====== MATERIALS PROVIDED ======
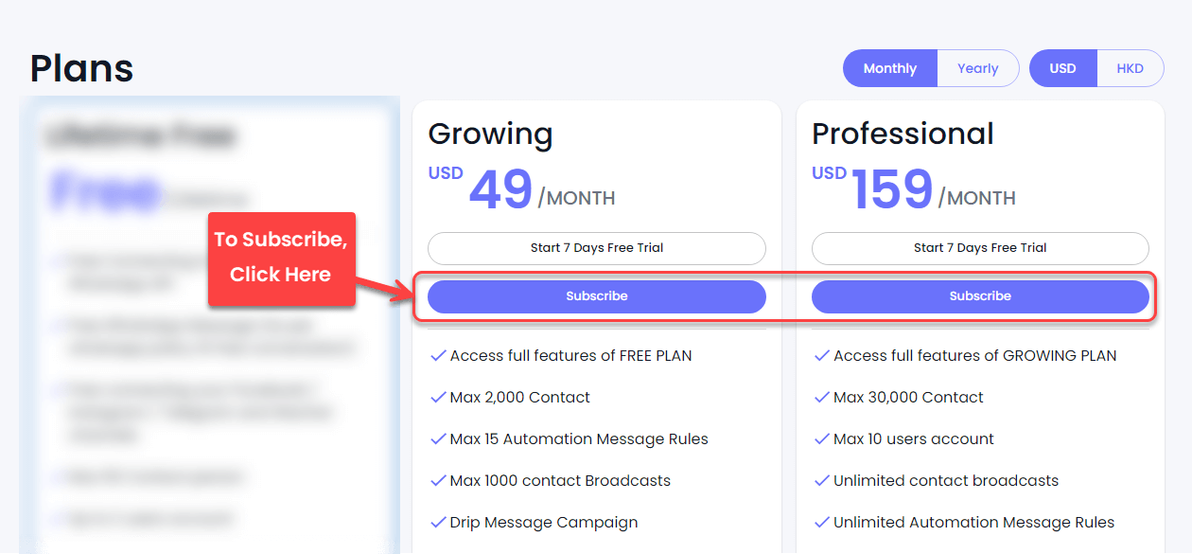This screenshot has height=554, width=1192.
Task: Switch billing to Monthly
Action: pos(890,68)
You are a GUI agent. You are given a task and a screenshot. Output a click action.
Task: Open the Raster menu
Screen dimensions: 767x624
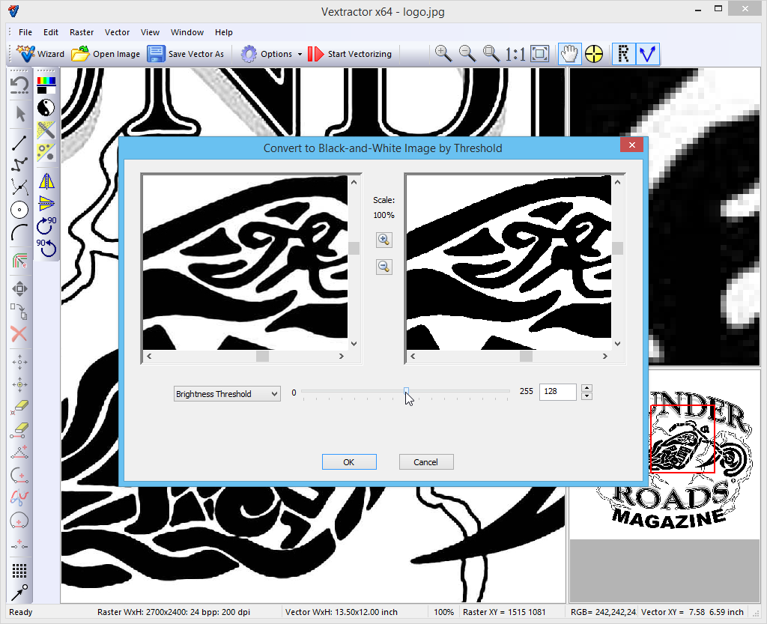click(x=82, y=32)
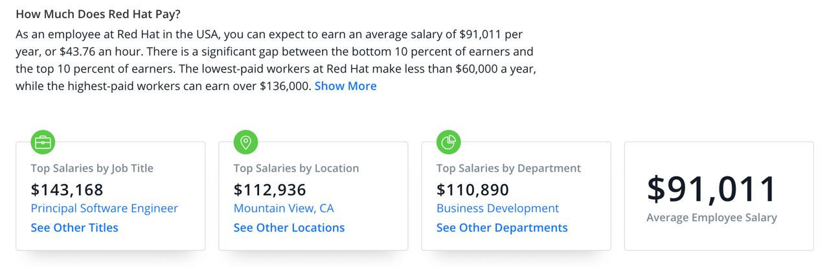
======
All that should be printed is the lines from the one containing "You are a GUI" through the last line of the material above, both ends included, exactly as they stand; please skip the pictures.

EXERCISE RESPONSE:
You are a GUI agent. You are given a task and a screenshot. Output a click action.
Task: Open the Raster menu
Screen dimensions: 767x624
click(x=82, y=32)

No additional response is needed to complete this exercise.